YOUR GOAL
There are pictures in the records below; leave them out and set down exactly the lines from the one holding "This screenshot has height=791, width=1058." through the one holding "Viewport: 934px width, 537px height.".

Segment Start: PROVIDED ENTRIES

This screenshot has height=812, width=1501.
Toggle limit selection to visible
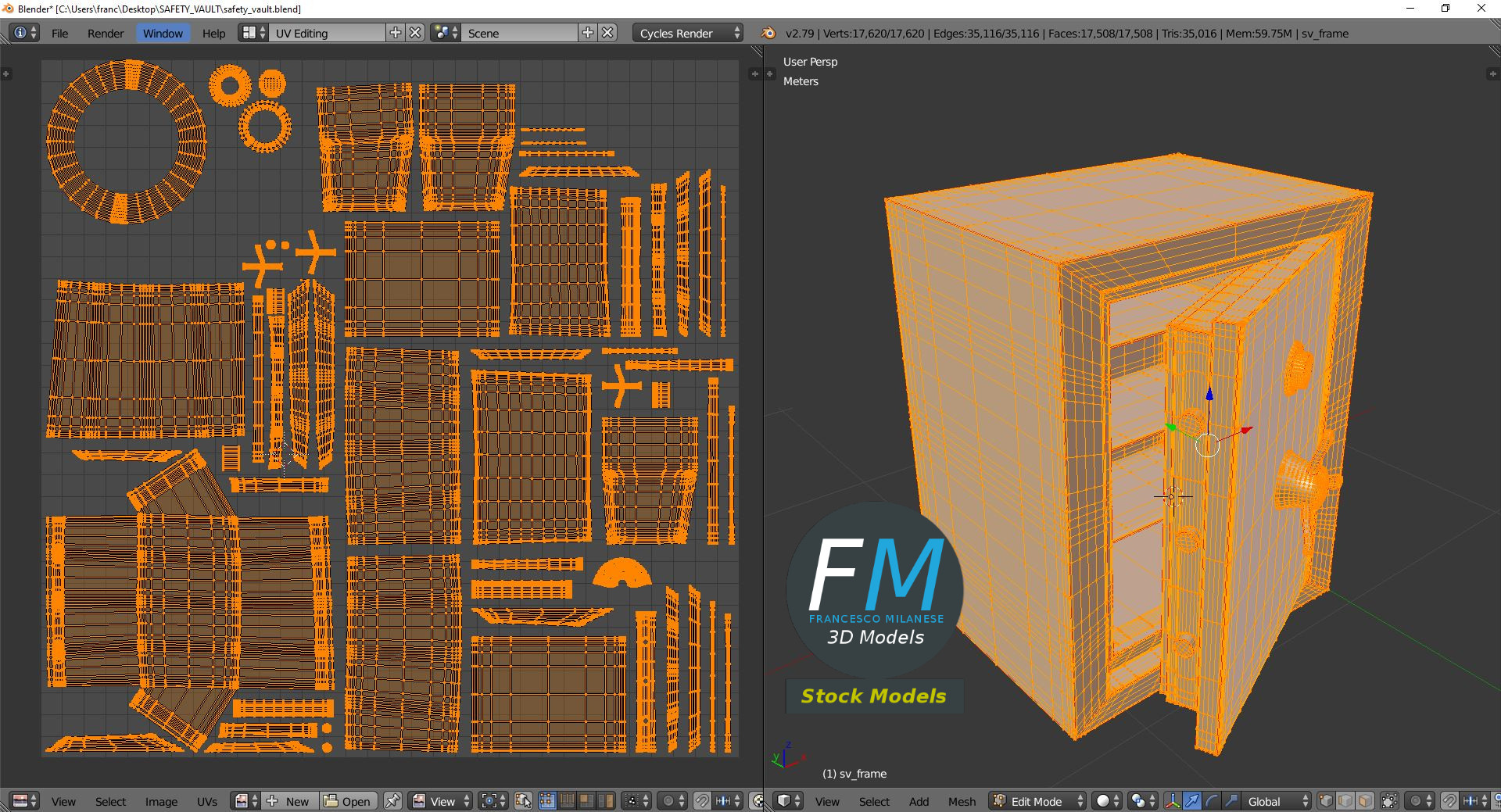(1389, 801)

Segment End: PROVIDED ENTRIES
Segment Start: PROVIDED ENTRIES

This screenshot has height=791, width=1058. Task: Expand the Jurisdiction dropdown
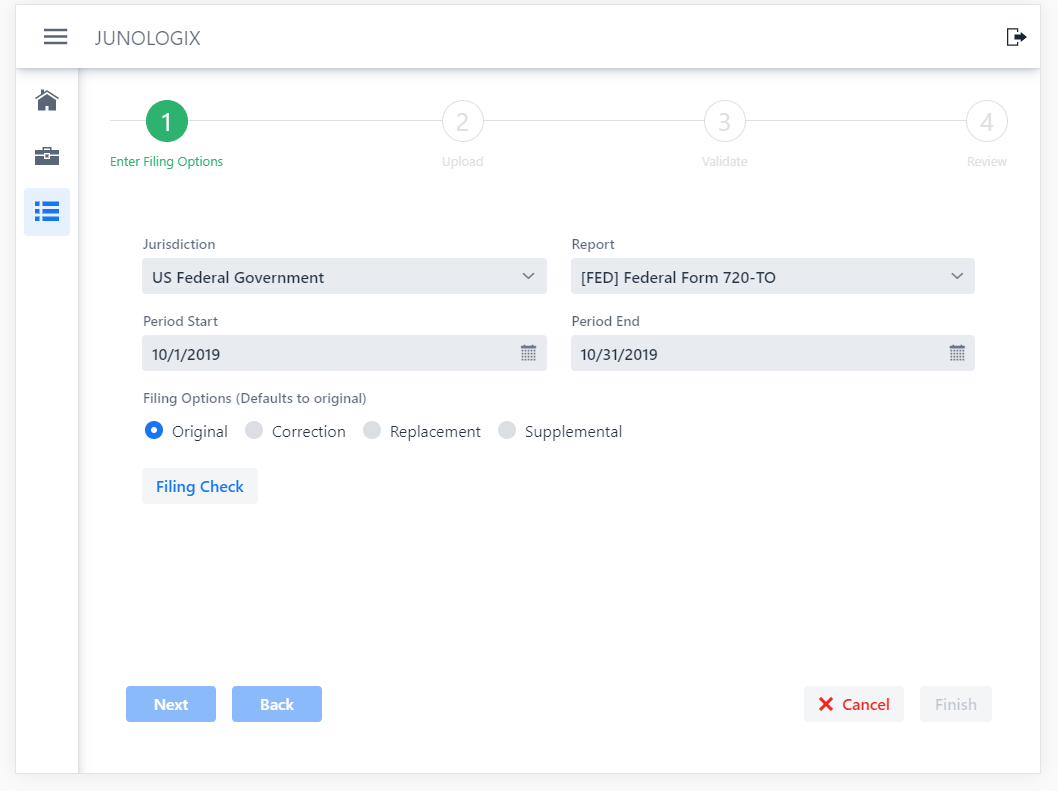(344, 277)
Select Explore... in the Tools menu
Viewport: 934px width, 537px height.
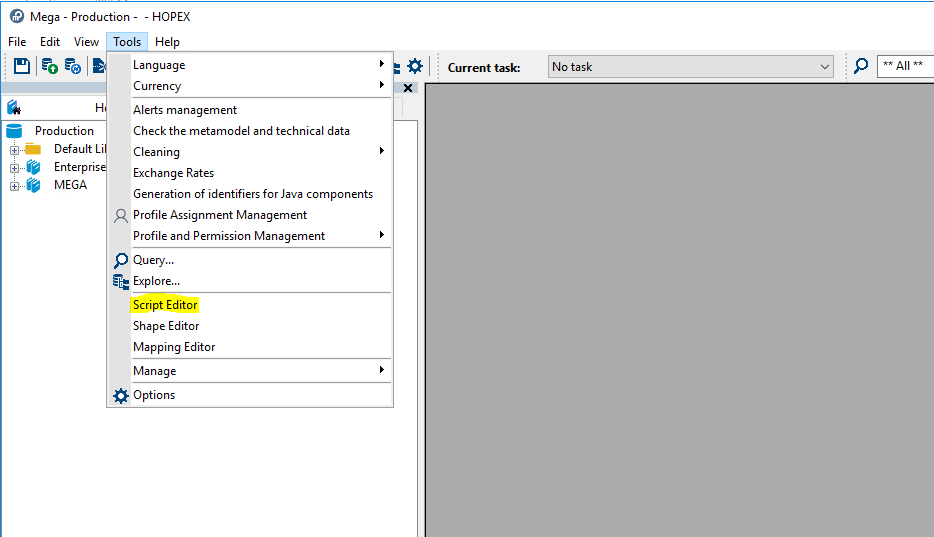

Segment End: PROVIDED ENTRIES
Segment Start: PROVIDED ENTRIES

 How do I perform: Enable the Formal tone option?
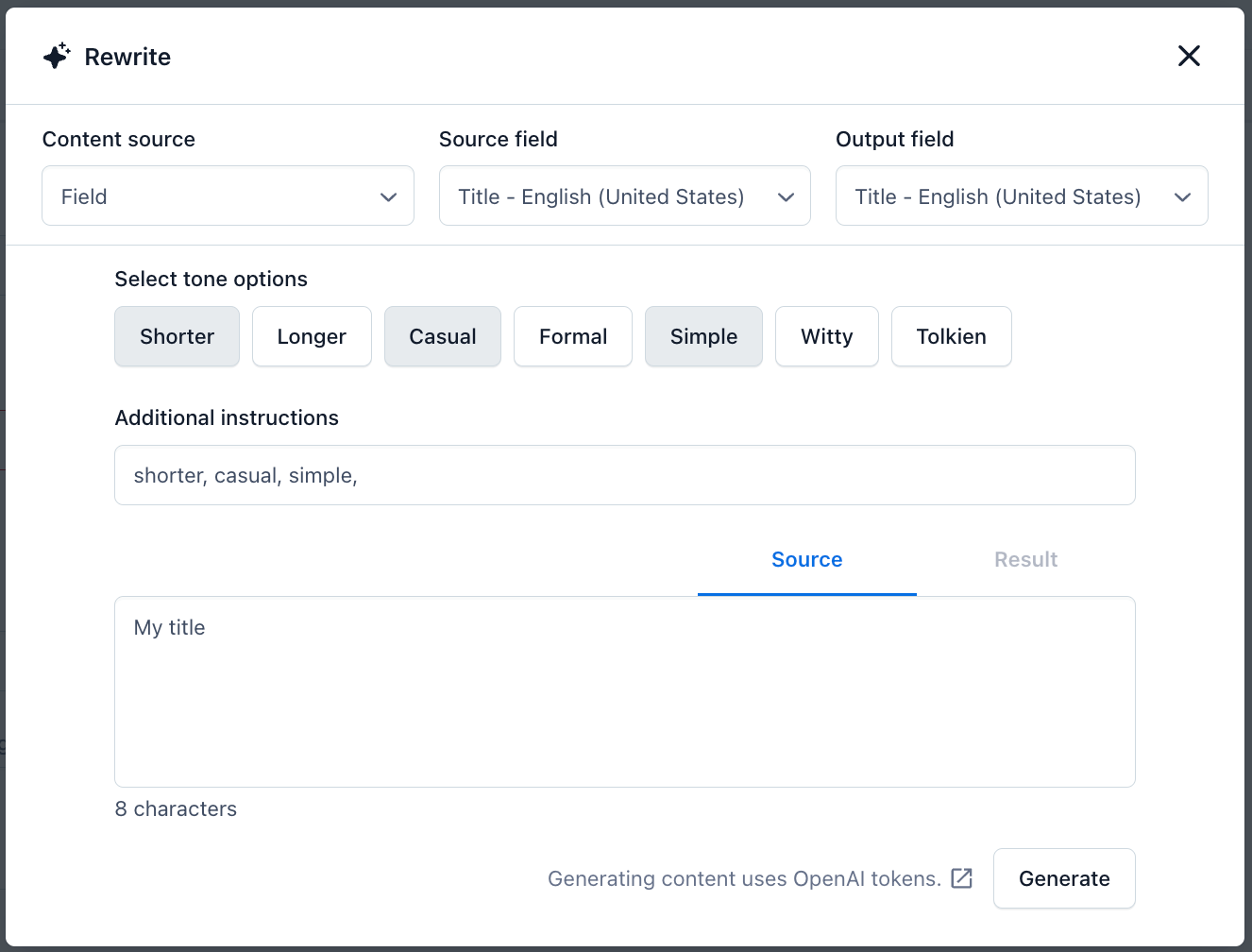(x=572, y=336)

Segment End: PROVIDED ENTRIES

ANSWER SPACE
This screenshot has height=791, width=1058. Task: Expand the Jurisdiction dropdown
(344, 277)
Select Explore... in the Tools menu
Viewport: 934px width, 537px height.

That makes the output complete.